Here is the short version of all of this:
1) He is guilty of murder and in a max security prison in America. It was a drug related shooting (why do people only talk about drug deals gone bad when they should also talk about drug deals gone good?) . When I first read Prison Inmate Solves Math Problem I thought that maybe a white collar criminal who majored in Math and was in a min security prison with access to the web (do white collar criminals have access to the web?) But NO, Christopher Havens really did murder someone and is in max security.
2) He really has turned his life around. He really is not the person he was, and when he gets out I cannot imagine he will go back to drugs and crime. I suspect he will work on the Math Prison Project which I mention later.
3) His mother says that when he was in High School (which is as far as he got for education)
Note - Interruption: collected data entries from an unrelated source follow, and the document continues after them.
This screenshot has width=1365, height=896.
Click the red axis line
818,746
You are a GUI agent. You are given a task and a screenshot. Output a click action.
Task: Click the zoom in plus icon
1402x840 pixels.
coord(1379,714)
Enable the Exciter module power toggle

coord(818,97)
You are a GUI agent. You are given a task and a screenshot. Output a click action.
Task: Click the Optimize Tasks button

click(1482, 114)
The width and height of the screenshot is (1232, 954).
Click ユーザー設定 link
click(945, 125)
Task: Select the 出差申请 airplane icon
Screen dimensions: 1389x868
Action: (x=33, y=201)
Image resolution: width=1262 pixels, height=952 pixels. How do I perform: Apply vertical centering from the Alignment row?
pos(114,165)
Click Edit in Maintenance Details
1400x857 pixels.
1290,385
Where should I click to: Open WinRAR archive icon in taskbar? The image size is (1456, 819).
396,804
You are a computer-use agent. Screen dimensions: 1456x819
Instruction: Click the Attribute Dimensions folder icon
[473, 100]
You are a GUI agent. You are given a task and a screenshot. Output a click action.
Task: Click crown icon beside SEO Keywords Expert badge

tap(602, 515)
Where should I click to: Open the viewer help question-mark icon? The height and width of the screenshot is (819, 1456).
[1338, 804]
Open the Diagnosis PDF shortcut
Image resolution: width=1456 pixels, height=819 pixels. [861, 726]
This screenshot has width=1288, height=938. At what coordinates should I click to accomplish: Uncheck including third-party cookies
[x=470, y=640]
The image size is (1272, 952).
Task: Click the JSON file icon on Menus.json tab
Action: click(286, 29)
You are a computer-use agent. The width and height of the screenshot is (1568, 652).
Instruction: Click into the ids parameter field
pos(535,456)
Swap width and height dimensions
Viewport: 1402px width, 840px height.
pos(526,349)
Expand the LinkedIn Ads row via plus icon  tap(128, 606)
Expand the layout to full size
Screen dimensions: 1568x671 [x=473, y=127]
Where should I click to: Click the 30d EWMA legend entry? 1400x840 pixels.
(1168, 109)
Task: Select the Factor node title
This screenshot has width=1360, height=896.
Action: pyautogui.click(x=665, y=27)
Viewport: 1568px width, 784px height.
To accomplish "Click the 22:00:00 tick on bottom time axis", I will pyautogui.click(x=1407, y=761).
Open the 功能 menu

he was helping students in math who were 2 grades above him, but he has no recollection of this.
4) When he was the hole (solitary confinement) someone who did Prison Education gave him (and others, he was not picked out) an envelope of math problems to work on--- pre-algebra. Christopher did them well and liked it and began requesting more advanced math books and learned math by himself, working 10 hours a day. When he requested a book it was random which ones he would get. I don't know why some were blocked. I don't think he knows why some were blocked.
5) Some mathematicians from Italy (Italy?) contacted him and they began corresponding and yada-yada-yada, he has a paper now.
6) He has conceptualized the Math Prison Project to help other prisoners do math, though I would suspect not on the level he is on. Then again, maybe the reason that P vs NP is still open is that we all have to many distractions, and conference deadlines, that a prisoner would not have.
7) Some articles say that he solved a ancient problem in math that Euclid couldn't solve. This is not true. He helped solve some problems about continued fractions.
8) There is going to be a movie about him, see here. I predict it will take an interesting story and make it less interesting and more fictional.
What to make of all this?
1) KUDOS to him!
2) I don't know which side of the nature/nurture argument this goes to
a) He OBVIOUSLY had math talent naturally or else he couldn't have learned all of that math.
b) He shows that HARD WORK and TENACITY can overcome other issue.
3) back to my original point- if you had the FREEDOM to work 10 hours a day JUST on math and had no other distractions, but also limited access to books and people, would you be MORE productive? LESS productive? Also note- no faculty meetings, no teaching obligations, and no word processor to distract you.